# What is needed
Your task is to copy each line of the listing that contains the word "thumbnail".

# Records for processing
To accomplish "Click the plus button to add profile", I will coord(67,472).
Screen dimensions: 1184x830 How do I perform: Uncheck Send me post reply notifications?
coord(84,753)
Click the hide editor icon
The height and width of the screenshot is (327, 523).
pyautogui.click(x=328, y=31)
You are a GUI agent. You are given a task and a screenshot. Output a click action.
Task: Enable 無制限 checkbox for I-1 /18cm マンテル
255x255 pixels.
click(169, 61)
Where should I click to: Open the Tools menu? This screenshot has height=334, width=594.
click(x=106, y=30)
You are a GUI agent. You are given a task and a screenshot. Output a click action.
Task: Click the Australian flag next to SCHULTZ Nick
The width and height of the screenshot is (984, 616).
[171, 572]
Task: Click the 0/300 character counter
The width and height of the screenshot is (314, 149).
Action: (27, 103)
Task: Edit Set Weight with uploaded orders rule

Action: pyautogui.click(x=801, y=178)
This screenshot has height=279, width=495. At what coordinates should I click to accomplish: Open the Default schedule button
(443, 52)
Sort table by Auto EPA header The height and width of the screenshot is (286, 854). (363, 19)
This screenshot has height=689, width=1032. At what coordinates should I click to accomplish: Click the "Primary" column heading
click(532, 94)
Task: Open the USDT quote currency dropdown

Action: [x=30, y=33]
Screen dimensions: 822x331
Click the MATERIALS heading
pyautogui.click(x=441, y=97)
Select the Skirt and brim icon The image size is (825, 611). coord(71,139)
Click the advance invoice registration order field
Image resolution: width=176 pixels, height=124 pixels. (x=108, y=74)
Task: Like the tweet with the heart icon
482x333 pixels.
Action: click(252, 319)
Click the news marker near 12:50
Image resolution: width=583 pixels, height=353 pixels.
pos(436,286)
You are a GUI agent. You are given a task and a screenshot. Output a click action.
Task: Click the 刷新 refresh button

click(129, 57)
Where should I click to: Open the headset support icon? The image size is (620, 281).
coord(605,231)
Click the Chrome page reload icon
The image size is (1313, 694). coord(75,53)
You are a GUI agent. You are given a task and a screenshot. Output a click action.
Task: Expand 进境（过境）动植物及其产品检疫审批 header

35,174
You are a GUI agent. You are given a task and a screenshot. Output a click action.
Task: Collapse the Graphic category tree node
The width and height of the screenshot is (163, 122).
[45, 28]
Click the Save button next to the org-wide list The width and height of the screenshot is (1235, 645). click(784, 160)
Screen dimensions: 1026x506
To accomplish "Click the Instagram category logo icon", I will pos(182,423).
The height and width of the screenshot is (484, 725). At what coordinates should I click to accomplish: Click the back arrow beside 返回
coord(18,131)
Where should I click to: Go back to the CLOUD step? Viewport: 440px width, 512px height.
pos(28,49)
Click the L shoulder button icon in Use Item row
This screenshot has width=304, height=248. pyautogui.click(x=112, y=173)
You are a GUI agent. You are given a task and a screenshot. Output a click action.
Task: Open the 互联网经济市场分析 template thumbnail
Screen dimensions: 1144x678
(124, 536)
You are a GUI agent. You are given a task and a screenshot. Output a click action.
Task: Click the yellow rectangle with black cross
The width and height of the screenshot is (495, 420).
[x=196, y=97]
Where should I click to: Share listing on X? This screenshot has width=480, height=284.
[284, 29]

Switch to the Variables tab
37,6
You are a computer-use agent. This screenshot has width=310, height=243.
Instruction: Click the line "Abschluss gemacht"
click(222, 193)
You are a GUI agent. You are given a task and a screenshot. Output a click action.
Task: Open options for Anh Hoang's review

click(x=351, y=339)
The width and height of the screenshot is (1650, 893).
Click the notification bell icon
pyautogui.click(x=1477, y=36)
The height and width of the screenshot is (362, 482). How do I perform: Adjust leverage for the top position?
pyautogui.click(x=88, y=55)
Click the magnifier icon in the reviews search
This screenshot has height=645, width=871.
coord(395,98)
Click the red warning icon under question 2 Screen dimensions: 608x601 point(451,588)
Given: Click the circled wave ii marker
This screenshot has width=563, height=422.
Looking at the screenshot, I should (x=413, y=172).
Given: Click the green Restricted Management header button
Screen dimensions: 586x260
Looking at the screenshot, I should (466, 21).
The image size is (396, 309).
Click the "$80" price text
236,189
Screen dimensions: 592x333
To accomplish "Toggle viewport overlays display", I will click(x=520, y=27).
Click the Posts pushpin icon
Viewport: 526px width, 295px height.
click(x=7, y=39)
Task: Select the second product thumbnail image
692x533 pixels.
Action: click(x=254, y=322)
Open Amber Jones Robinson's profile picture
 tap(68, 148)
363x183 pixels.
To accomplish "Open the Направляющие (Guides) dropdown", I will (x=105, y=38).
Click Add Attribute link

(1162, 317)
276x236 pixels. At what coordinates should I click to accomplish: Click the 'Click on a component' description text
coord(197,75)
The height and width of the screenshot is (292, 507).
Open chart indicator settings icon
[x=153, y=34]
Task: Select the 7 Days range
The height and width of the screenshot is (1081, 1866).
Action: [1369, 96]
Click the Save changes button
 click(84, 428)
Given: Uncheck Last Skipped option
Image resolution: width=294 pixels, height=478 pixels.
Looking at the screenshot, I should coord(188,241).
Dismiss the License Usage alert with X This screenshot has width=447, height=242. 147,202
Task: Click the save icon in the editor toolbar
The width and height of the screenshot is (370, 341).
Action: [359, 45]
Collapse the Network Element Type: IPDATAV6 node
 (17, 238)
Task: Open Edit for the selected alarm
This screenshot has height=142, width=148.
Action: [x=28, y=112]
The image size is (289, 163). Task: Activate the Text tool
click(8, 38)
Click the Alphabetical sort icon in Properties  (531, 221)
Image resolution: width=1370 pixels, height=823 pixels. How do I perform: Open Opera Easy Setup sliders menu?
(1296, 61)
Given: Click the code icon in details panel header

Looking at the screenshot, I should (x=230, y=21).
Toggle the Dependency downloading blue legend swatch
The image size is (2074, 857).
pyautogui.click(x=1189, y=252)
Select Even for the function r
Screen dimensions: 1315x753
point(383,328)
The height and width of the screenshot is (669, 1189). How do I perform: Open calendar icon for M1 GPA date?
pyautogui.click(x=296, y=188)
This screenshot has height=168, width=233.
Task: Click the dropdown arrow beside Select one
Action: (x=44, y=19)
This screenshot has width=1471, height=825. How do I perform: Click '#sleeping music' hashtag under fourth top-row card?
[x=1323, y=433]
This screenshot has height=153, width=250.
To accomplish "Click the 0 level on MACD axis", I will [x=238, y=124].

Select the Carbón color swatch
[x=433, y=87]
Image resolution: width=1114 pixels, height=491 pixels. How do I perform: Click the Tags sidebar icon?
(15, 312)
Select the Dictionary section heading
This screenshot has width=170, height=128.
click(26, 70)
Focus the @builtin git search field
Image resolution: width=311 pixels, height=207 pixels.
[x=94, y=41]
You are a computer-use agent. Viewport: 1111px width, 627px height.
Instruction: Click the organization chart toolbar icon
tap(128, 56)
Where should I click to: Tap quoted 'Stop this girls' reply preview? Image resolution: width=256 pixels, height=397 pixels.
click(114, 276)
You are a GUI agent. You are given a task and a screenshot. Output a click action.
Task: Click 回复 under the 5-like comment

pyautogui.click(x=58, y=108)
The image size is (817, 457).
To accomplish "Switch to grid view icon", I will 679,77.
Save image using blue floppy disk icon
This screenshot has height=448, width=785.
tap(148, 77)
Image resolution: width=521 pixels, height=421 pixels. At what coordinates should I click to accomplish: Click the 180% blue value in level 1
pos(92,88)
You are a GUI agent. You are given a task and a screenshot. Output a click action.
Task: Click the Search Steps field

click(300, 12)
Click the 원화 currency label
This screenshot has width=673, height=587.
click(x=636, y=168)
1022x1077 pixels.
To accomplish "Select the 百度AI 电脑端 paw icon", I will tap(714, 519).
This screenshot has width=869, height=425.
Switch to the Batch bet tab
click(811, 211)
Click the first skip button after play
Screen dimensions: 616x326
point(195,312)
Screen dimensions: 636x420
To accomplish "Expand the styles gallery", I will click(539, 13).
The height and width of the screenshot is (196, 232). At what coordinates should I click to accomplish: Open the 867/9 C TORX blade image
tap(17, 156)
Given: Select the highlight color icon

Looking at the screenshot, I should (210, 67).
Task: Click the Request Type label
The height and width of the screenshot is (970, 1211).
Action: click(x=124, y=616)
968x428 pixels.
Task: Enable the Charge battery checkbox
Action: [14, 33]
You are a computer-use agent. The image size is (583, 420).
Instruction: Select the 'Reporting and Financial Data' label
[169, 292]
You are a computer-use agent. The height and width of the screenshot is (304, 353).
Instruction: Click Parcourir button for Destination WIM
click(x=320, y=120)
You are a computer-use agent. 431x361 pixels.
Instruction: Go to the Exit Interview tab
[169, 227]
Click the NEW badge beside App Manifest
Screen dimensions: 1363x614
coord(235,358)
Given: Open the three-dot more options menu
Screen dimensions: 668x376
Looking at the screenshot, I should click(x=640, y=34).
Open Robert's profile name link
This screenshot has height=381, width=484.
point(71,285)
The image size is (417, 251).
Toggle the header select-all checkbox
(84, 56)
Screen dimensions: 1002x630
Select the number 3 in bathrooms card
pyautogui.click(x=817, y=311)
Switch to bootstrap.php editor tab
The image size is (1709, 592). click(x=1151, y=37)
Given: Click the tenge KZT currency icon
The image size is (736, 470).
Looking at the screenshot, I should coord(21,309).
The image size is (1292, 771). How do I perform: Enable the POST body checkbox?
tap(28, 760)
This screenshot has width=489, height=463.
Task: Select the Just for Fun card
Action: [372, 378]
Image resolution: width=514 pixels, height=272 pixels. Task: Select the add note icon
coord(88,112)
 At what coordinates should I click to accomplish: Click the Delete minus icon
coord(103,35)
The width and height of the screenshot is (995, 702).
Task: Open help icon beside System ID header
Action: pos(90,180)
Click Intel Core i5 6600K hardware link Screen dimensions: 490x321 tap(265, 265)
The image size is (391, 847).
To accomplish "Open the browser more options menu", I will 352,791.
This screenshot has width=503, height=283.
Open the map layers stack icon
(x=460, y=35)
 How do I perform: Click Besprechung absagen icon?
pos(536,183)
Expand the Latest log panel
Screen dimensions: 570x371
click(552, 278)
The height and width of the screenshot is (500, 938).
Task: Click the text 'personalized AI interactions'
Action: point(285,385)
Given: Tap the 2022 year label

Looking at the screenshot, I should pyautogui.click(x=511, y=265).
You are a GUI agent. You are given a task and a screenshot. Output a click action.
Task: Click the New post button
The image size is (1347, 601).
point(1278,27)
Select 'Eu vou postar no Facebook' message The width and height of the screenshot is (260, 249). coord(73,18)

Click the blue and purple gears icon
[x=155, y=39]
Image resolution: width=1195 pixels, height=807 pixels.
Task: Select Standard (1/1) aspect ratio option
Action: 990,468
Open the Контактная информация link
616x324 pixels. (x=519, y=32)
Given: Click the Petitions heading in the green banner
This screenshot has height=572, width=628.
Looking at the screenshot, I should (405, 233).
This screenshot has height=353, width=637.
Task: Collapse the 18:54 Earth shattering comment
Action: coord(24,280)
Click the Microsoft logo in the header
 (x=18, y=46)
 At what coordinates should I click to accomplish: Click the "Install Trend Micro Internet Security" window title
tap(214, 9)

# Task output
Task: Open the 互联网经济市场分析 template thumbnail
Task: Select the second product thumbnail image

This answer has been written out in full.